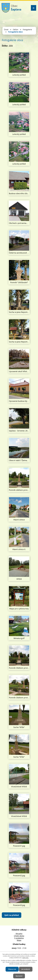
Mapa (19, 940)
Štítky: (5, 46)
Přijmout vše (12, 969)
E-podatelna (19, 938)
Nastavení (19, 976)
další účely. (25, 958)
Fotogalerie (27, 29)
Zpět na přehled (11, 915)
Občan (16, 29)
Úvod (6, 29)
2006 (11, 46)
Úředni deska (19, 936)
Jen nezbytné (26, 969)
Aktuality (19, 934)
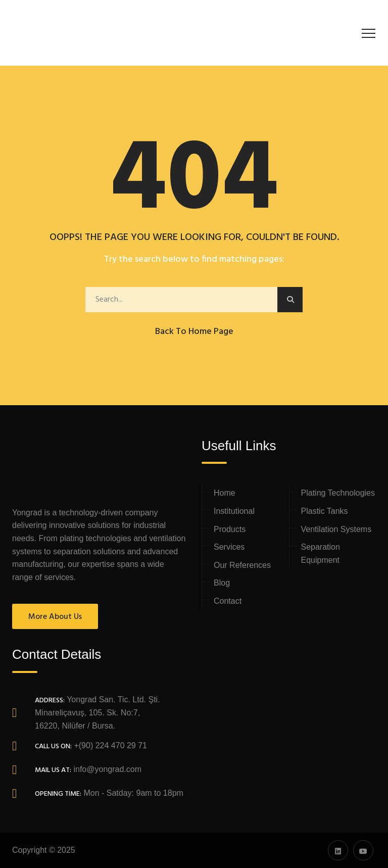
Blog (222, 583)
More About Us (55, 617)
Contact (227, 601)
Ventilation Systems (336, 529)
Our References (242, 565)
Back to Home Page (194, 331)
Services (229, 547)
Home (224, 493)
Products (229, 529)
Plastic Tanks (324, 511)
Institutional (234, 511)
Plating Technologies (338, 493)
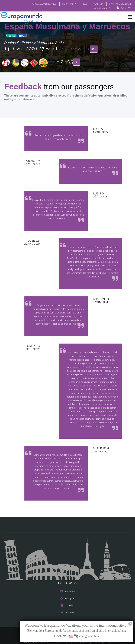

THE EXERCISE -
Present the records above as a numbered list, omitting any blank lines and leaving out the pictures.

RESULT -
1. Mapa (19, 940)
2. Štítky: (5, 46)
3. Přijmout vše (12, 969)
4. E-podatelna (19, 938)
5. Nastavení (19, 976)
6. další účely. (25, 958)
7. Fotogalerie (27, 29)
8. Zpět na přehled (11, 915)
9. Občan (16, 29)
10. Úvod (6, 29)
11. 2006 (11, 46)
12. Úředni deska (19, 936)
13. Jen nezbytné (26, 969)
14. Aktuality (19, 934)
15. Blog (222, 583)
16. More About Us (55, 617)
17. Contact (227, 601)
18. Ventilation Systems (336, 529)
19. Our References (242, 565)
20. Back to Home Page (194, 331)
21. Services (229, 547)
22. Home (224, 493)
23. Products (229, 529)
24. Plastic Tanks (324, 511)
25. Institutional (234, 511)
26. Plating Technologies (338, 493)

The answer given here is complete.